José Ortega Spottorno, agrónomo
Una faceta de don José Ortega Spottorno, menos conocida que su ingente actividad cultural, era la de su interés por la Agronomía, y yo no quisiera dejar de evocarla en estas páginas, en estos días, aunque sea brevemente. Soy testigo de que fue una vocación que mantuvo viva -aunque latente- hasta el final de sus días. Hace apenas unos meses, después de que habláramos sobre la historia familiar que estaba escribiendo, me propuso medio en broma que deberíamos escribir un libro entre los dos, para tratar de disipar la mala fama que injustamente se le viene atribuyendo a la agricultura moderna en ciertos sectores de la opinión pública. Y semanas atrás, justo el día que había entregado al editor su obra póstuma, hablamos por teléfono acerca de un artículo mío de tema agronómico que se publicaría en la página de opinión del periódico.
Él se mantenía al tanto de las innovaciones agronómicas que se reflejaban en la prensa internacional y, cuando le parecía oportuno, me encargaba que escribiera sobre un tema concreto, a menudo dejando personalmente una nota en mi buzón, pues vivíamos muy cerca uno de otro. Se preocupaba especialmente por que en el periódico de sus desvelos se debatieran ampliamente los problemas relacionados con la agricultura. Fue él quien venció mi timidez -la barrera de la diferencia de edad, saber y gobierno- cuando le llamé para agradecerle su elogiosa reseña de un libro mío en las páginas del periódico. Desde entonces experimenté el placer de su amistad y de su conversación, que a menudo versaba sobre asuntos agrícolas.
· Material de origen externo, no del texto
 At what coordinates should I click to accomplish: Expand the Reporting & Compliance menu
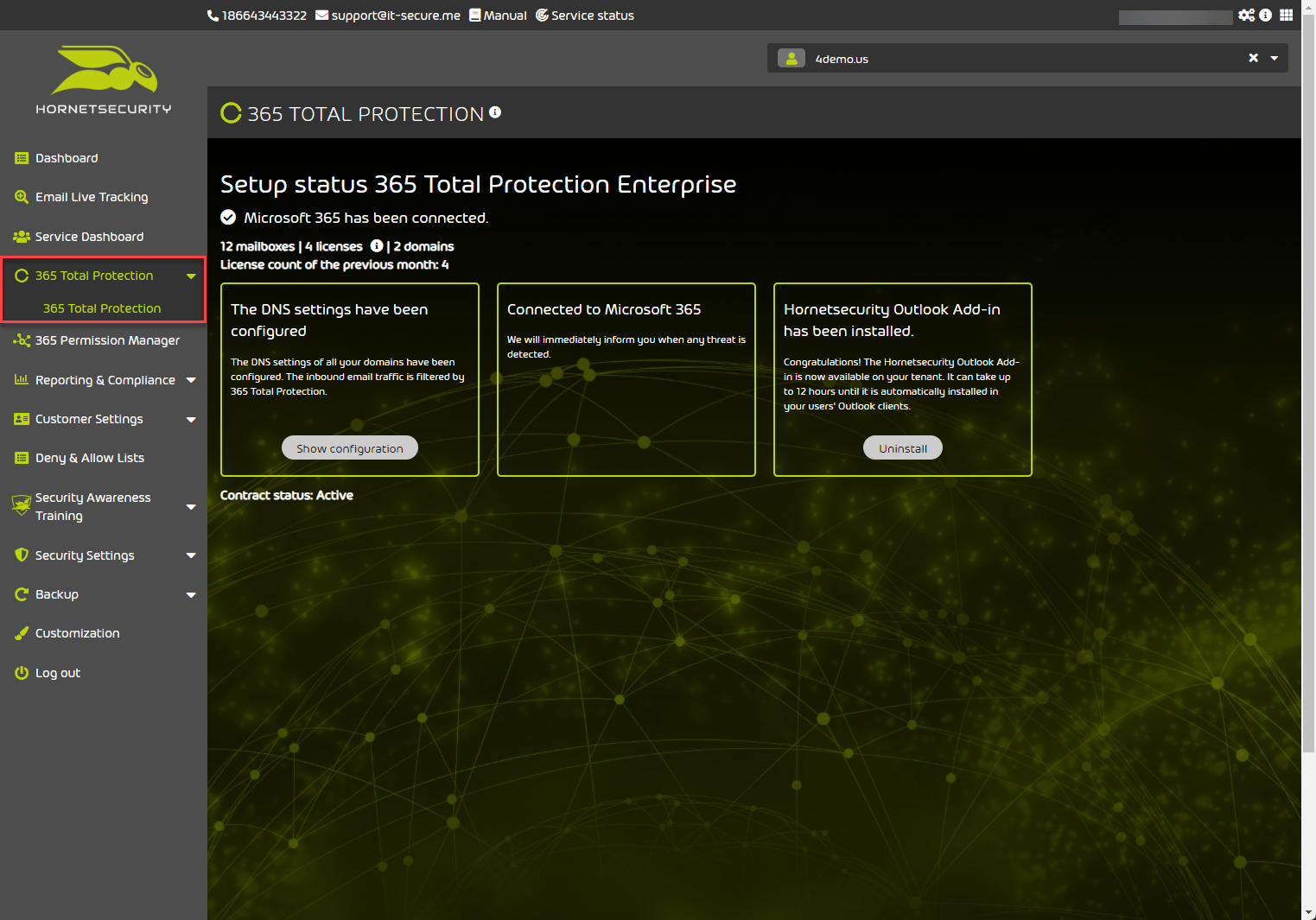(x=191, y=380)
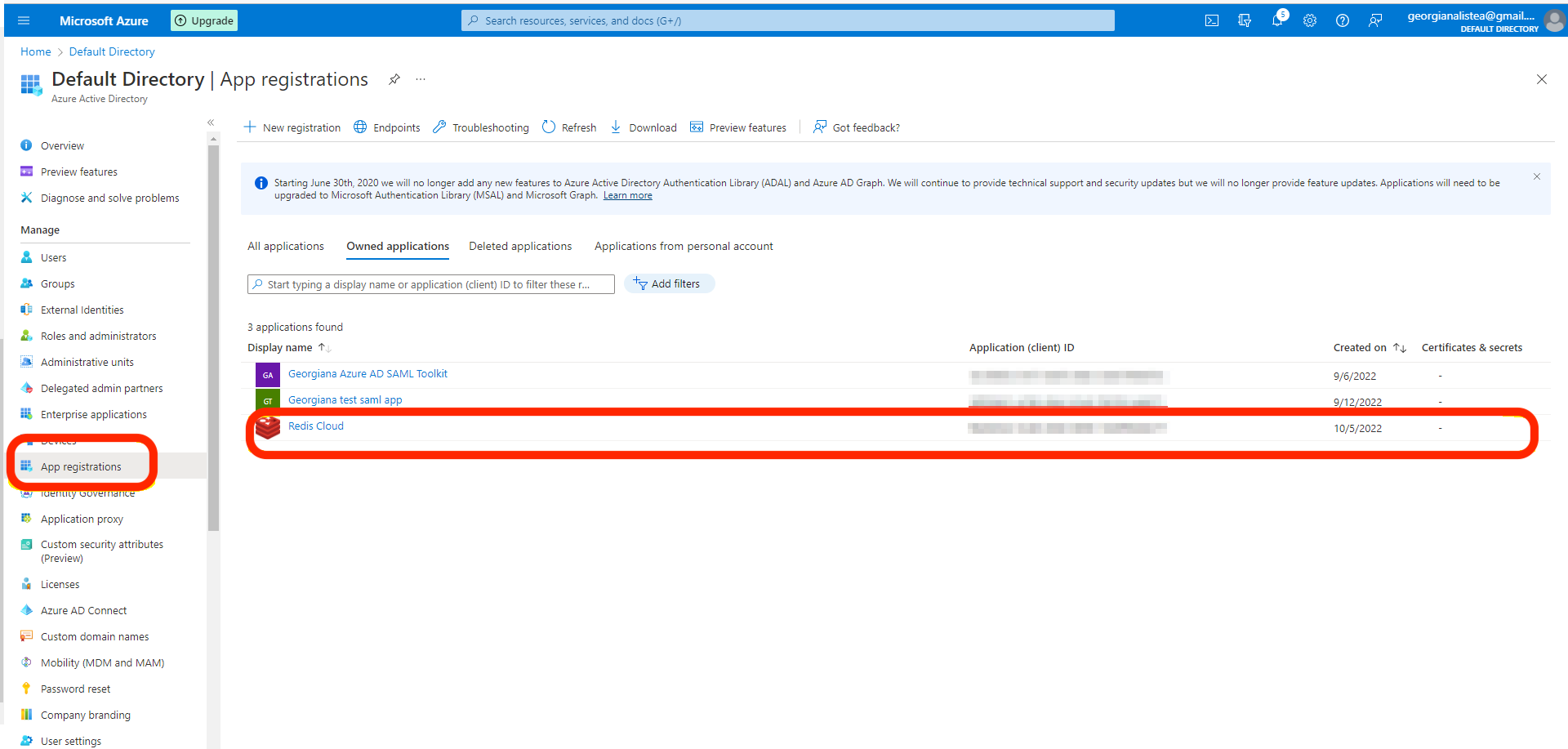This screenshot has height=749, width=1568.
Task: Click New registration button
Action: click(x=292, y=127)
Don José obtuvo el título de ingeniero agrónomo en la que él siguió llamando Escuela de Agronomía de La Moncloa. Formó parte de una promoción, la de 1944, que incluía unos cuarenta titulados, número exiguo para un país en el que más de la mitad de la población vivía de la agricultura. Por esas fechas, en los años cuarenta, se graduaron otros ingenieros agrónomos, tales como el insigne matemático don José Gallego-Díaz y el cineasta Juan Antonio Bardem, que al igual que Ortega, apenas ejercieron su primera vocación para acabar destacando muy notablemente en otras vertientes de la vida cultural.
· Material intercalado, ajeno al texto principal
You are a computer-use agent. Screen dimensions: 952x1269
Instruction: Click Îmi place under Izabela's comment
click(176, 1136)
En cierta ocasión, dijo en broma a Simone Ortega que ella había creído casarse con un ingeniero agrónomo para luego descubrir que se había casado con un editor. En realidad, él nunca dejó de mantener contacto con sus colegas de primera profesión y sé con cuanta satisfacción recibió el nombramiento de Colegiado de Honor del Ilustre Colegio de Ingenieros Agrónomos de Centro y Canarias. Afortunadamente para nuestro país, eligió abordar tareas públicas de gran calado, pero, como en el ensayo orteguiano, siempre le quedó el vacío del camino que no siguió en la encrucijada. Ahora todos le echaremos de menos.